New Zealand Music Hall of Fame 

Musician, singer-songwriter and producer Dave Dobbyn was inducted into the New Zealand Music Hall of Fame. He is a three-time recipient of the Silver Scroll award. He was inducted by musician Warren Maxwell, along with performances of three Dobbyn songs: "Language" by Tami Nielson, "It Dawned On Me" by Mark Vanilau and Scribe, and "Be Mine Tonight" by Shihad.

Other awards 

Four other awards were presented at the Silver Scroll Awards: APRA Maioha Award (for excellence in contemporary Maori music),  SOUNZ Contemporary Award (for creativity and inspiration in composition) and two awards acknowledging songs with the most radio and television play in New Zealand and overseas.

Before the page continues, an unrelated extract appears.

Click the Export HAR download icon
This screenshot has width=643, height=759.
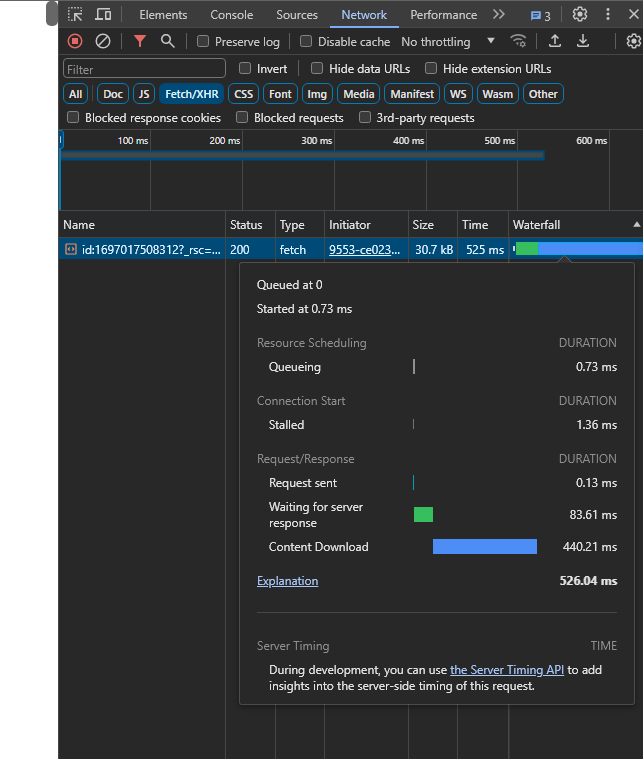tap(583, 41)
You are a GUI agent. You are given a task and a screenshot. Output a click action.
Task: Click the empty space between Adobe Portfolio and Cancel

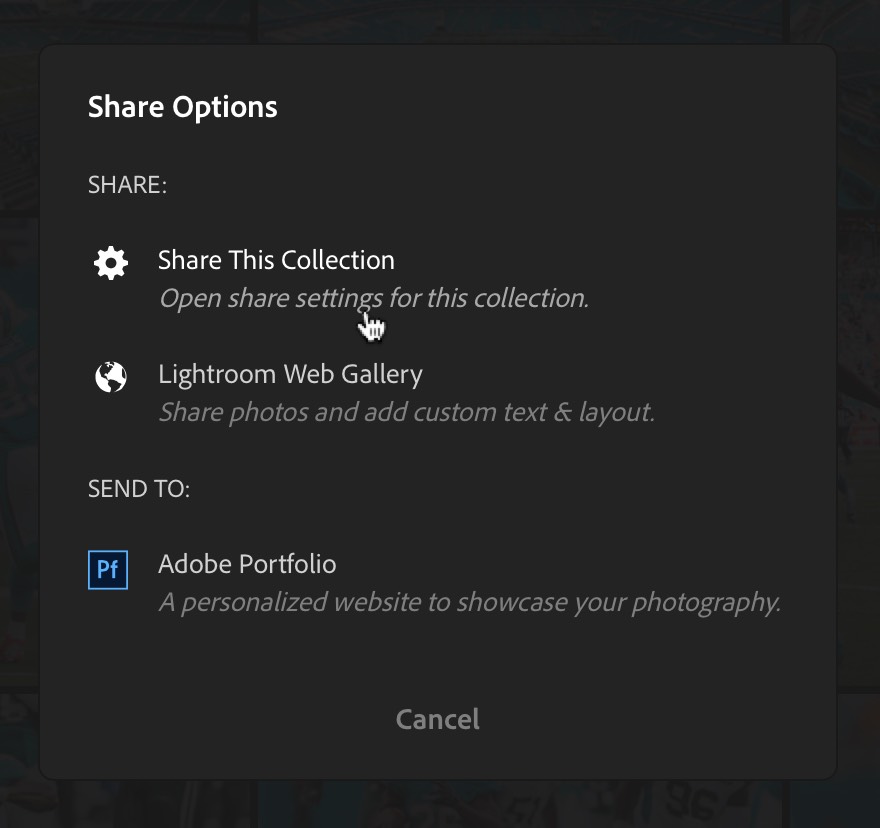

The APRA Maioha Award-winning song "Ruaimoko" was performed by Tama Waipara with the University of Auckland percussion ensemble, and the SOUNZ Contemporary Award-winning composition "Lightbox" was performed by the MPC Trio (Jeremy Toy, Lewis McCallum, and Johnnie Fleury).

APRA song awards 

Outside of the Silver Scroll Awards, APRA presented four genre awards in 2013. The APRA Best Pacific Song was presented at the Pacific Music Awards, the APRA Best Country Music Song was presented at the New Zealand Country Music Awards and the APRA Children's Song of the Year and What Now Video of the Year were presented at StarFest.

APRA Professional Development Awards 

Awarded biennially, the Professional Developments Awards is a cash prize given three artists to help build their musical career. Grants are awarded in three categories: pop/contemporary, film and television, and classical. In 2013, $12,000 and professional services were awarded to each recipient.